Surprisingly, I have to disagree with the idea of Summoning School making me think of younger audiences/readers. Having done four years of under grad work and two years of grad work, it makes perfect sense to me that you might need a school for something as complicated as magic.

However, the query definitely has a more synopsis feel to it than you might want. I read some great advice not long ago about how a query should only focus on the first third of the book, ending right around the first major plot point.

Given I like your topic matter (love UF), I might have skipped over the query to get a look at the writing. And that I liked. Testing is such a common facet of looking for a job (be it typing tests, ability to use software, etc) that I completely connected with a character who has to do so. I would definitely keep reading here. It's good to see that they so carefully regulate magic that users need to pass a test. :)

The Agent said...

This query reads more like YA than adult at the moment. Setting your protagonist in a school environment and summoning the "gorgeous" king of the underworld sets up an expectation of a YA paranormal romance, not an adult urban fantasy. I wouldn't stop reading after the first couple paragraphs of your query, but I would definitely be less invested in continuing (although this is primarily because I personally am not seeking paranormal romance).

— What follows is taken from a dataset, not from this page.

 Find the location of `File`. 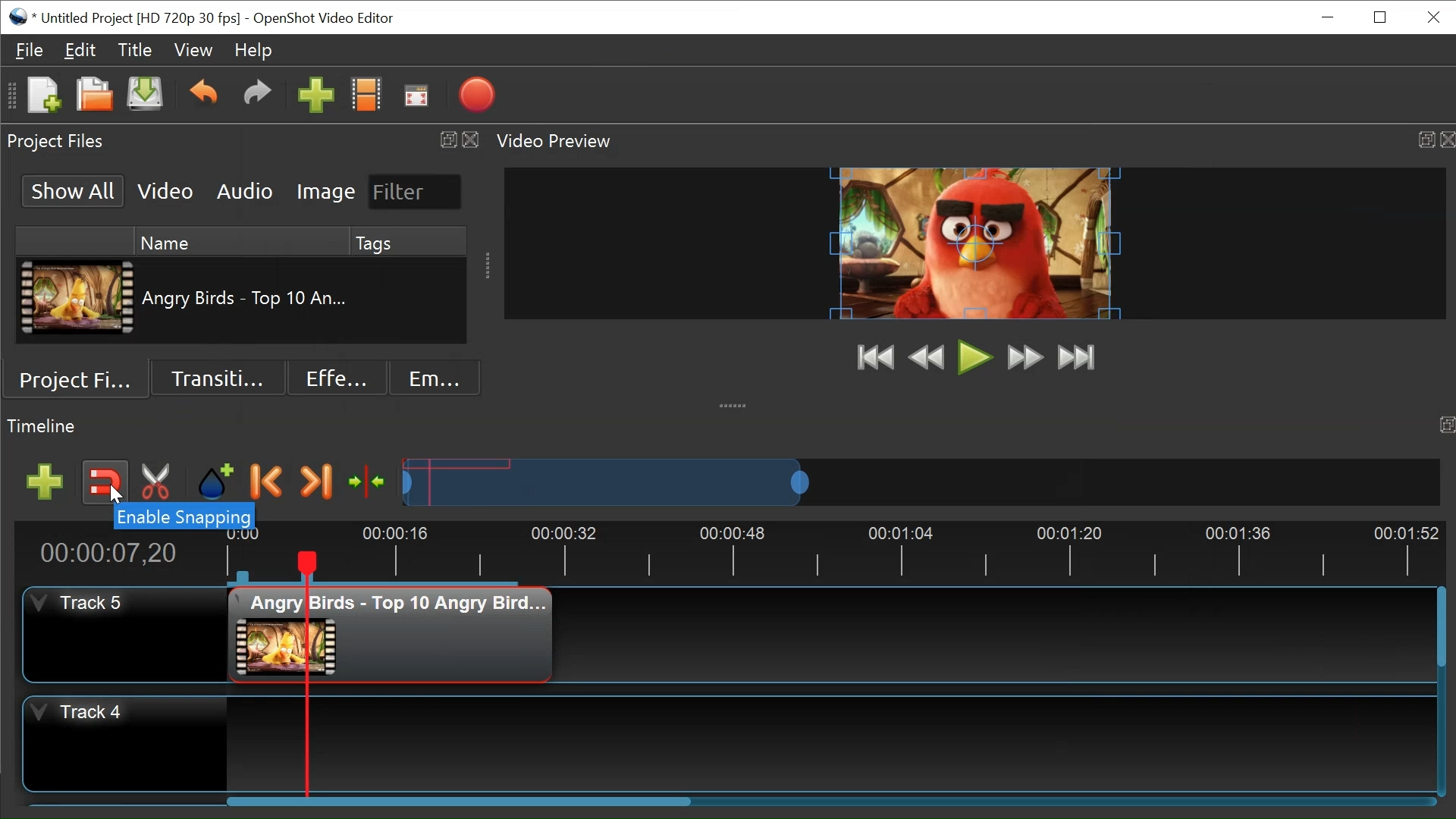

File is located at coordinates (31, 49).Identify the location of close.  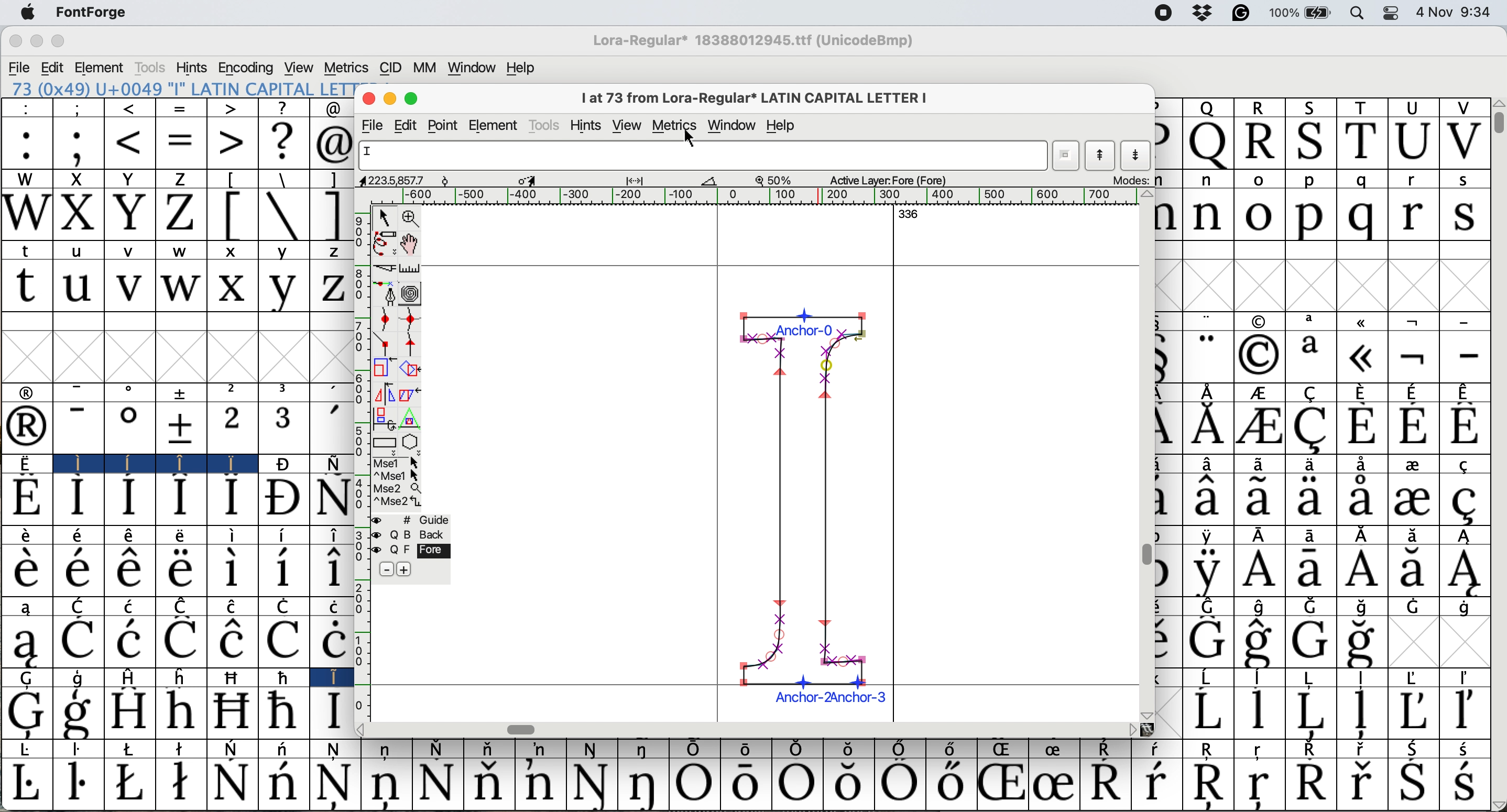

Your query could also use some trimming; you're trying to shove too many plot details into a small space, so at the moment it feels a bit crowded. Remember, this should read like the copy on the back of a book: hook us with your premise, then leave us craving more with a couple hints to the larger conflict.

The opening paragraphs feel a little more like the author setting the scene than the protagonist explaining her dilemma. Focus more on the character's trepidation, and less on her detached voice. This is an exciting, dicey moment for her -- so let's see it!

In the end, I think you have a good premise with a manuscript that likely needs some tightening. I would not request to see more, but after some tweaking I'm sure you will find an agent who would.